▼▼▼

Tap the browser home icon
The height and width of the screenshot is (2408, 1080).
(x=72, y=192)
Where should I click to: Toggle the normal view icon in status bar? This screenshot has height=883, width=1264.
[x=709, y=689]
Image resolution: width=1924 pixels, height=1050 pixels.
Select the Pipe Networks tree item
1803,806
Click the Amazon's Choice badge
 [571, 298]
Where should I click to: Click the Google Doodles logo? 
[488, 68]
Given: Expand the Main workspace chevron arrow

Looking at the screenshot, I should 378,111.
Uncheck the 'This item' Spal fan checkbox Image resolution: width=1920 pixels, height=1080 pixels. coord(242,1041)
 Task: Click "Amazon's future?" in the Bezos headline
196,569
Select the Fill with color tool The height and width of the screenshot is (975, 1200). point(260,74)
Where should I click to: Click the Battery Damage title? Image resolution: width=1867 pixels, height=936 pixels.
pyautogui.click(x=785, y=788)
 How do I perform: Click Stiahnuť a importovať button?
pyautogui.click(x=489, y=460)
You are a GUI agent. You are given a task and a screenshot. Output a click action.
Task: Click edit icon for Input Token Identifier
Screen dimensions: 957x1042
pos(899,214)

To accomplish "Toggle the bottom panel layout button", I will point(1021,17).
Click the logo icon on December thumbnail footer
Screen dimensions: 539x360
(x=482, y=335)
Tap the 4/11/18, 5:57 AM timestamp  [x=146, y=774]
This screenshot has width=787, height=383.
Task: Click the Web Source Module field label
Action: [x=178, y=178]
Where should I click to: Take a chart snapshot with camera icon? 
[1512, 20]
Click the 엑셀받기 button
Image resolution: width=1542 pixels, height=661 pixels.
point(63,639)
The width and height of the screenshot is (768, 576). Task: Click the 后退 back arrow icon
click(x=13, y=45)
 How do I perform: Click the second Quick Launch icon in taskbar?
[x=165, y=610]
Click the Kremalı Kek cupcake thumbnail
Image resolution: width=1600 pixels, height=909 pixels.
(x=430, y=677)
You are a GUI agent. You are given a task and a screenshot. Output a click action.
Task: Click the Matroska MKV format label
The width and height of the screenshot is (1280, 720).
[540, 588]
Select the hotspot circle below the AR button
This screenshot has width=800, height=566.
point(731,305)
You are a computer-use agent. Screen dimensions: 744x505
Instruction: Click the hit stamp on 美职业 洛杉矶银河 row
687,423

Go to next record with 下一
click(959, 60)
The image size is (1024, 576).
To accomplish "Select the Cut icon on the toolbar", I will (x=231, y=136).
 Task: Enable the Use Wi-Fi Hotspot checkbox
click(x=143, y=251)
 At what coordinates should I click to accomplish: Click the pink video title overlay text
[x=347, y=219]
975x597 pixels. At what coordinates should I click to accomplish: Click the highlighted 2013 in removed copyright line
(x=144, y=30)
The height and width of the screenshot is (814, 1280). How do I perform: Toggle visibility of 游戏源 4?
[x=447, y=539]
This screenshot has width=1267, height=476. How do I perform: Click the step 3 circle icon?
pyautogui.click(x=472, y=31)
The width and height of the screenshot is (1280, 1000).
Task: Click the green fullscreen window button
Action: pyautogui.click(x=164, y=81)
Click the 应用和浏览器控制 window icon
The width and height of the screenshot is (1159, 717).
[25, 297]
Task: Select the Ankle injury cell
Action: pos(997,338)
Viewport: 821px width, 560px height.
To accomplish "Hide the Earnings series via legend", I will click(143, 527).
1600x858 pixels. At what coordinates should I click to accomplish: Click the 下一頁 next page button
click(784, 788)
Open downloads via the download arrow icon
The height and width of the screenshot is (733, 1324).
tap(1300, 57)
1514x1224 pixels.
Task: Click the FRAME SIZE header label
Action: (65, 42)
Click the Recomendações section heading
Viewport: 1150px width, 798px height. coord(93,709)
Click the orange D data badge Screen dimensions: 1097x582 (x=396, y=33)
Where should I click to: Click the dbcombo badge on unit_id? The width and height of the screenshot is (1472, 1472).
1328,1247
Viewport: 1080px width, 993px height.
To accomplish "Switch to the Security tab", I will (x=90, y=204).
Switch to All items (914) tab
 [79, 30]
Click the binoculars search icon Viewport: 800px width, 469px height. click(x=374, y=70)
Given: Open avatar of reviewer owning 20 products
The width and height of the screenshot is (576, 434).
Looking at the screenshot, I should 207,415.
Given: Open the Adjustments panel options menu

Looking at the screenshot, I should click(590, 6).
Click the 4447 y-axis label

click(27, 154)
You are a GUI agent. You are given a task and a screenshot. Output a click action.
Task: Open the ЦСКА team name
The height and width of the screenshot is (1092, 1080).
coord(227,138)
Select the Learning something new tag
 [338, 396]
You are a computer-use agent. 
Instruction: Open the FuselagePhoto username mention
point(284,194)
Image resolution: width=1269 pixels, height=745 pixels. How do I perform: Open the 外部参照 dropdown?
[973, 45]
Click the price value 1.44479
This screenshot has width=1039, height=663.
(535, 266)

▲▲▲

__Exercise aim__: Copy out each line of the data in which the word "thumbnail" appears.

__Exercise response__:
Click the logo icon on December thumbnail footer
Click the Kremalı Kek cupcake thumbnail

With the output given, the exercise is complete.